The association said Miss Buck had received a letter. from Chinese authorities, relayed through a Canadian embassy, which said she was beind [sic] denied admission to the country, because her works have "for a long time... taken an attitude of distortion, smear and vilification toward the people of China and. their leaders."

Miss Buck would not comment on her failure to return to China.

In addition to the Pulitzer and Nobel awards, she captured a host of other literacy honors. Among them were the William Dean Howells medal, the Skinner award from the Women's Nat[i]onal Book Association, and Pennsylvania Award for Excellence, the Philadelphia Club Women's Award and the Memorial American Academy of Arts and Letters' Phi Beta Kappa honor.

Her West Virginia Heritage

The Old Hillsboro Home

By Larry Maynor
Of The Daily Mail Staff

Pearl S. Buck, one of the state's most outstanding natives, has died at the age of 80, leaving behind literary accomplishments and numerous acts of good will of which all West Virginians cab be proud. The Nobel Prize winning novelist, who in 1962 was named West Virginian of the year, always spoke fondly of her Hillsboro, Pocahontas County, birthplace.

"Had I been given the choice of place for my birth, I would have chosen exactly where I was born. my grandfather's large white house with its pillared double portico, set in a beautiful landscape of rich green plains and with the Allegheny Mountains as a background," she once said.

The 12-room home, built near the time of the Revolutionary War, is being restored by the Pearl S. Buck Foundation.

"Nothing would make me happier in the world than to see the house restored, not as a museum, but filled with life so that in a sense my mother's rich productive years could go on," she told an audience at Lewisburg three years ago.

When she was three months old, Pearl Buck's missionary parents took her to China where many of her literary talents were developed by associations and experiences she had there. She returned to her birthplace at age 9.

Later, after writings such as "The Good Earth," "Dragon Seed" and the story of the beloved "Peony" had won her worldwide acclaim, she was quoted as saying that West Virginia had a great influence on her life and work.

"I should say West Virginia affected me very much." she replied during an interview. "I have a strong sease that there are my beginnings. I have a very warm feeling toward West Virginia because my mother loved it so.

"In China she was always homesick and told me many stories of West Virginia. To me as a child growing up in a foreign land West Virginia was America."

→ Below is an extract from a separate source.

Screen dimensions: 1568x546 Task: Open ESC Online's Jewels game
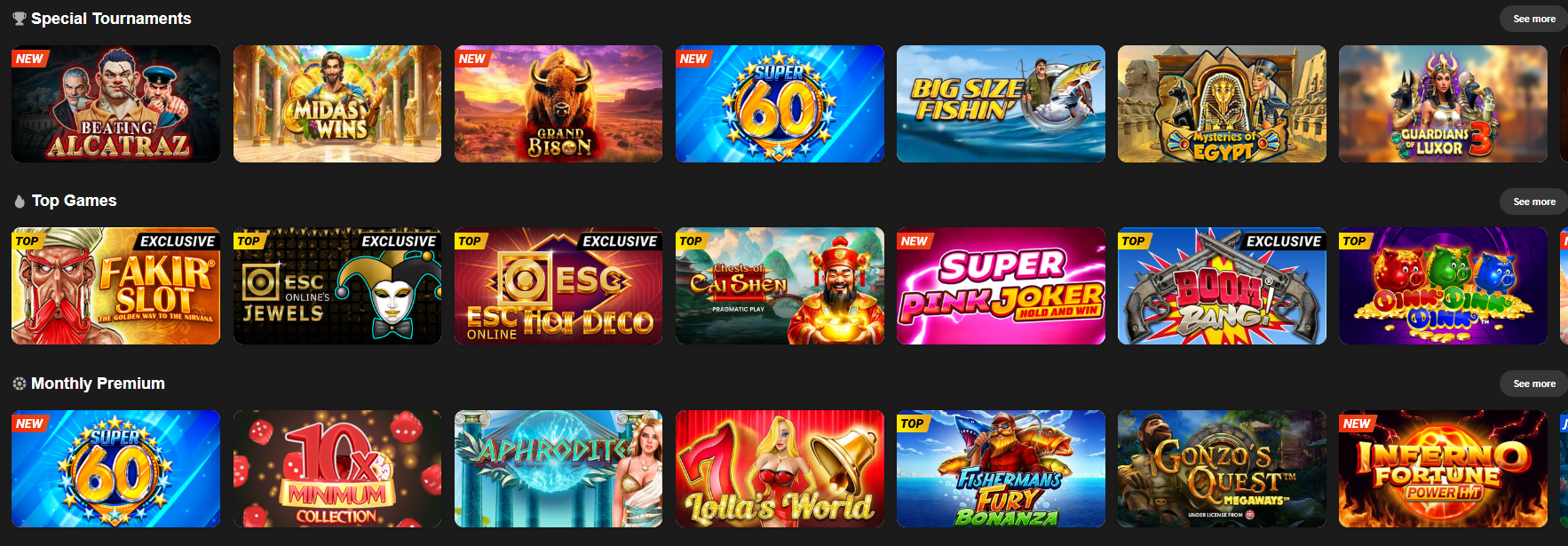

Miss Buck said that her greatest regret was not living the life of the average American woman. Two of her happiest moments were when she stood before the king of Sweden to receive the Nobel Prize and when she sat before her television set and heard the astronauts of Apollo 8 end their message from space with: "God Bless all of you, all of you on the good earth."

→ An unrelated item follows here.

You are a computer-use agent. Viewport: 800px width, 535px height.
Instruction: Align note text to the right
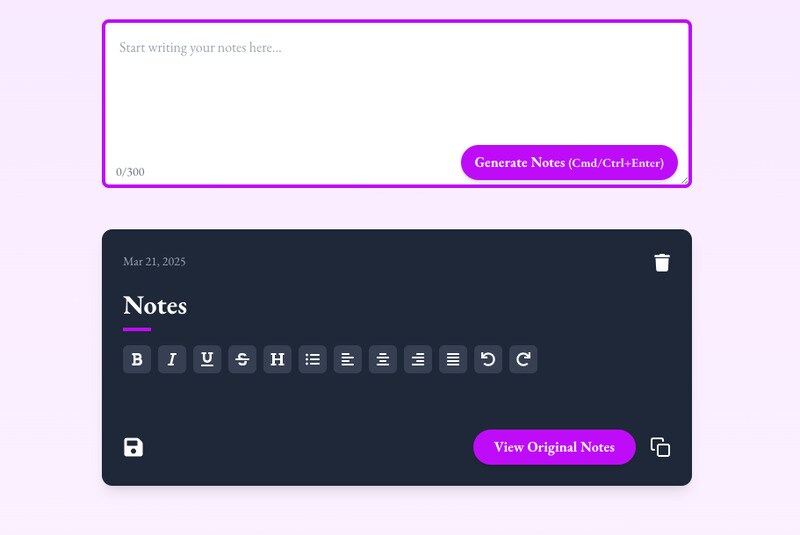418,359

Pearl Buck, a deeply religious woman, gave large sums of money, which her books had brought, to help less fortunate people. In the 1950s she worried about the thousands of half-American children of American military men in Korea. She traveled across the country speaking to groups about the unfortunate and confused offspring.

Miss Buck was: graduated from Randolph-Macon Woman's College in Lynchburg, Va., in 1914. She received a master's degree in English literature from Cornell University in 1926, and received many honorary degrees including a doctorate of letters awarded by West Virginia University in 1940.

She had written more than 50 books including novels, non-fiction, an autobiography and books for children. In 1933, she translated a Chinese classic by Shun Hu Chuan under the title "All Men Are Brothers."

Although Pearl Buck traveled the world, living in lands far different from this state she never entirely left West Virginia. The qualities for which she was admired were in part acquired from her West Virginia ancestors, who lived from its soil. Among those qualities perhaps one stands out:

A passion to live and think as they believed true, to use freedom rather than just praise it; a strong sense of independence, never forgetting the frailty of life and man's dependence on man.